Building Trust with Hashtags: #TrustedInfo2022 and Beyond
(This list is not exhaustive, as coding is ongoing.)
- Eight states pledged to incorporate #TrustedInfo2022 into their social media communications: Arizona, Idaho, Iowa, Louisiana, Mississippi, Montana, New Jersey and Rhode Island.
- Arizona was the most consistent user of the hashtag across all platforms.
- Eleven states used the #TrustedInfo2022 hashtag, highly inconsistently and infrequently, without making an official announcement, which was recommended by NASS: Delaware, Maine, Maryland, New Hampshire, New Mexico, Oklahoma, Oregon, Tennessee, Texas, Vermont and Washington.
- North Carolina stopped using the hashtag in July 2022 and started using #MyVoteCountsNC consistently in all social media communications.
- Very few North Carolina LEOs adopted the hashtag in their communications.
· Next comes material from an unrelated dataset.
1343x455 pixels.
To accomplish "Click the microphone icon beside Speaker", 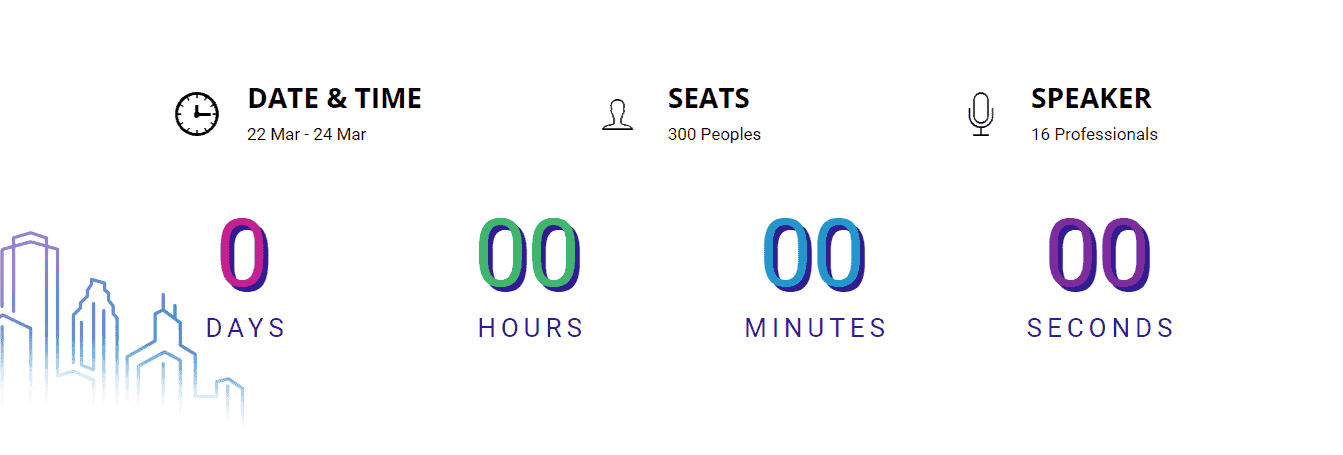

- Among the most prominent hashtag campaigns were Colorado’s #TrustedInfoTuesday.
- Whereas the state EO in Florida did not use any specific hashtag, Florida LEOs used #TrustedInfo2022 the most, although not uniformly, along with #ElectionExpertsFL.
- Miami-Dade, Florida used one of the most creative messages, incorporated in all visual content on their social media posts: “Be involved. Be informed. Be election ready, “ followed by #Resilient 305.
Combating Misinformation: Representative Examples
(Coding is ongoing.)
- Inoculating voters against misinformation:
- Wisconsin’s Election 101 video series, with information about election processes, including voting security.
- Colorado’s #TrustedSource videos with steps on how to spot misinformation, notifying voters to be ”aware of bad election information online meant to confuse and divide voters. Colorado’s elections are secure, accurate, and accessible!”
- Iowa Secretary of State emphasizing that the Iowa structure has “checks and balances.”
- Weber County, Utah election official reminding voters that “If it’s not gov, it’s not us.”
- Debunking misinformation:
- Iowa Secretary of State issuing “Election Misinformation Alert” posts, explicitly addressing misinformation claims and reminding voters to look to trusted sources of information.
- Michigan Secretary of State lagging misinformation posts shared on social media with a “FALSE” stamp and setting the record straight.
- Lucas County, Ohio election official engaging on Twitter with an individual claiming that Ohio requires voter ID to vote: “We are doing our best to correct misinformation on voting, something you did in your post.”
- Weber county, Utah election official used a “if it’s not gov, it’s not us” message in their post.